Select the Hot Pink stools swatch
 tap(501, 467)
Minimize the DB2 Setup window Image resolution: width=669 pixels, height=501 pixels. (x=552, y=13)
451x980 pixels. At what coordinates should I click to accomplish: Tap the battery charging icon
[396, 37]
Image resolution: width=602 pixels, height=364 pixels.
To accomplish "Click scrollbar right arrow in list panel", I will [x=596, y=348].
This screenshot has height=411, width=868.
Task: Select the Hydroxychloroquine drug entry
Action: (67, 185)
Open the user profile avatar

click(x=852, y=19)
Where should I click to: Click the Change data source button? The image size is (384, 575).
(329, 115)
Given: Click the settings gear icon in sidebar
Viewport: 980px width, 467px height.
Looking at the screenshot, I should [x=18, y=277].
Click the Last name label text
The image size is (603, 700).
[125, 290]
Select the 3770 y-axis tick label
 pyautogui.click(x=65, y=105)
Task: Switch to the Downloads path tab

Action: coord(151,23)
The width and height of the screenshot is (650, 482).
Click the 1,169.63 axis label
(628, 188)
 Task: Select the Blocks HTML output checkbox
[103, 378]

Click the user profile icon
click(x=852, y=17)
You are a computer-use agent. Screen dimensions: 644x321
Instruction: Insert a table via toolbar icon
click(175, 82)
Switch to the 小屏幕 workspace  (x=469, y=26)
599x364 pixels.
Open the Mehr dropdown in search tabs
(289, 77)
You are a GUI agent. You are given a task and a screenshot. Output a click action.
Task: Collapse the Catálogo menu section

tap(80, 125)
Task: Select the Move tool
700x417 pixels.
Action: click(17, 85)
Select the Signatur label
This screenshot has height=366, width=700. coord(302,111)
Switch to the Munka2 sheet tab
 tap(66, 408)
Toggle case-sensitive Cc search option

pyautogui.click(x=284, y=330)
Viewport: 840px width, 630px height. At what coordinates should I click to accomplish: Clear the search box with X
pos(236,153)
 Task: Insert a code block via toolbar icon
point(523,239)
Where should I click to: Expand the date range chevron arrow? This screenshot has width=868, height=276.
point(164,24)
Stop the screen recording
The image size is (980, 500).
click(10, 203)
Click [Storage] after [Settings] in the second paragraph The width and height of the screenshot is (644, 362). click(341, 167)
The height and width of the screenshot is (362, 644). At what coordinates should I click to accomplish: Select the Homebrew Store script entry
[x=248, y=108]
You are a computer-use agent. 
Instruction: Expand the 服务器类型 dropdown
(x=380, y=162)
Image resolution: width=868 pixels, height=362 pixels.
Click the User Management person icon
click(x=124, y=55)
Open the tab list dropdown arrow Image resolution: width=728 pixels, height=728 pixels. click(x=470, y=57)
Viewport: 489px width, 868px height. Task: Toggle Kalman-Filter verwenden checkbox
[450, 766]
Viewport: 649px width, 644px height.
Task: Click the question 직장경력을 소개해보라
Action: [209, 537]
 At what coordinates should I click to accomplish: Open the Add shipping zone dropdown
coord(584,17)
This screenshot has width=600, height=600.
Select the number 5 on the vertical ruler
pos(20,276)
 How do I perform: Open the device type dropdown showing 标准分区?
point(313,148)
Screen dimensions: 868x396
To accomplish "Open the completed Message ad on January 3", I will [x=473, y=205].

● ● ● ●

Would you print each line of the listing again, unaltered?

Select the Hot Pink stools swatch
 tap(501, 467)
Minimize the DB2 Setup window Image resolution: width=669 pixels, height=501 pixels. (x=552, y=13)
451x980 pixels. At what coordinates should I click to accomplish: Tap the battery charging icon
[396, 37]
Image resolution: width=602 pixels, height=364 pixels.
To accomplish "Click scrollbar right arrow in list panel", I will [x=596, y=348].
This screenshot has height=411, width=868.
Task: Select the Hydroxychloroquine drug entry
Action: (67, 185)
Open the user profile avatar

click(x=852, y=19)
Where should I click to: Click the Change data source button? The image size is (384, 575).
(329, 115)
Given: Click the settings gear icon in sidebar
Viewport: 980px width, 467px height.
Looking at the screenshot, I should [x=18, y=277].
Click the Last name label text
The image size is (603, 700).
[125, 290]
Select the 3770 y-axis tick label
 pyautogui.click(x=65, y=105)
Task: Switch to the Downloads path tab

Action: coord(151,23)
The width and height of the screenshot is (650, 482).
Click the 1,169.63 axis label
(628, 188)
 Task: Select the Blocks HTML output checkbox
[103, 378]

Click the user profile icon
click(x=852, y=17)
You are a computer-use agent. Screen dimensions: 644x321
Instruction: Insert a table via toolbar icon
click(175, 82)
Switch to the 小屏幕 workspace  (x=469, y=26)
599x364 pixels.
Open the Mehr dropdown in search tabs
(289, 77)
You are a GUI agent. You are given a task and a screenshot. Output a click action.
Task: Collapse the Catálogo menu section

tap(80, 125)
Task: Select the Move tool
700x417 pixels.
Action: click(17, 85)
Select the Signatur label
This screenshot has height=366, width=700. coord(302,111)
Switch to the Munka2 sheet tab
 tap(66, 408)
Toggle case-sensitive Cc search option

pyautogui.click(x=284, y=330)
Viewport: 840px width, 630px height. At what coordinates should I click to accomplish: Clear the search box with X
pos(236,153)
 Task: Insert a code block via toolbar icon
point(523,239)
Where should I click to: Expand the date range chevron arrow? This screenshot has width=868, height=276.
point(164,24)
Stop the screen recording
The image size is (980, 500).
click(10, 203)
Click [Storage] after [Settings] in the second paragraph The width and height of the screenshot is (644, 362). click(341, 167)
The height and width of the screenshot is (362, 644). At what coordinates should I click to accomplish: Select the Homebrew Store script entry
[x=248, y=108]
You are a computer-use agent. 
Instruction: Expand the 服务器类型 dropdown
(x=380, y=162)
Image resolution: width=868 pixels, height=362 pixels.
Click the User Management person icon
click(x=124, y=55)
Open the tab list dropdown arrow Image resolution: width=728 pixels, height=728 pixels. click(x=470, y=57)
Viewport: 489px width, 868px height. Task: Toggle Kalman-Filter verwenden checkbox
[450, 766]
Viewport: 649px width, 644px height.
Task: Click the question 직장경력을 소개해보라
Action: [209, 537]
 At what coordinates should I click to accomplish: Open the Add shipping zone dropdown
coord(584,17)
This screenshot has width=600, height=600.
Select the number 5 on the vertical ruler
pos(20,276)
 How do I perform: Open the device type dropdown showing 标准分区?
point(313,148)
Screen dimensions: 868x396
To accomplish "Open the completed Message ad on January 3", I will [x=473, y=205].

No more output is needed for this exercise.